Cell-free oxidized hemoglobin drives reactive oxygen species production and pro-inflammation in an immature primary rat mixed glial cell culture

Authors: Alex Adusei Agyemang, Suvi Vallius Kvist, Nathan Brinkman, Thomas Gentinetta, Miriam Illa, Niklas Ortenlöf, Bo Holmqvist, David Ley, Magnus Gram


Background: Germinal matrix intraventricular hemorrhage (GM-IVH) is associated with deposition of redox active cell-free hemoglobin (Hb), derived from hemorrhagic cerebrospinal fluid (CSF), in the cerebrum and cerebellum. In a recent study, using a preterm rabbit pup model of IVH, intraventricularly administered haptoglobin (Hp), a cell-free Hb scavenger, partially reversed the damaging effects observed following IVH. Together, this suggests that cell-free Hb is central in the pathophysiology of the injury to the immature brain following GM-IVH. An increased understanding of the causal pathways and metabolites involved in eliciting the damaging response following hemorrhage is essential for the continued development and implementation of neuroprotective treatments of GM-IVH in preterm infant.

Methods: We exposed immature primary rat mixed glial cells to hemorrhagic CSF obtained from preterm human infants with IVH (containing a mixture of Hb-metabolites) or to a range of pure Hb-metabolites, incl. oxidized Hb (mainly metHb with iron in Fe3+), oxyHb (mainly Fe2+), or low equivalents of heme, with or without co-administration with human Hp (a mixture of isotype 2-2/2-1).

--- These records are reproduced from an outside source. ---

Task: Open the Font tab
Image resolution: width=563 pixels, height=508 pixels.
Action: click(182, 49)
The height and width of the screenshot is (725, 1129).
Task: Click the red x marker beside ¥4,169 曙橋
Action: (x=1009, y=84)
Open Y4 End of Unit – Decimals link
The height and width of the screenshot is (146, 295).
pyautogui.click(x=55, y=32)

Following exposure, cellular response, reactive oxygen species (ROS) generation, secretion and expression of pro-inflammatory cytokines and oxidative markers were evaluated.

Results: Exposure of the glial cells to hemorrhagic CSF as well as oxidized Hb, but not oxyHb, resulted in a significantly increased rate of ROS production that positively correlated with the rate of production of pro-inflammatory and oxidative markers. Congruently, exposure to oxidized Hb caused a disintegration of the polygonal cytoskeletal structure of the glial cells in addition to upregulation of F-actin proteins in microglial cells. Co-administration of Hp partially reversed the damaging response of hemorrhagic CSF and oxidized Hb.

Conclusion: Exposure of mixed glial cells to oxidized Hb initiates a pro-inflammatory and oxidative response with cytoskeletal disintegration. Early administration of Hp, aiming to minimize the spontaneous autoxidation of cell-free oxyHb and liberation of heme, may provide a therapeutic benefit in preterm infant with GM-IVH.

Keywords: Haptoglobin; Hemoglobin metabolites; Hemorrhagic cerebrospinal fluid; Intraventricular hemorrhage; Mixed glial cells; Redox.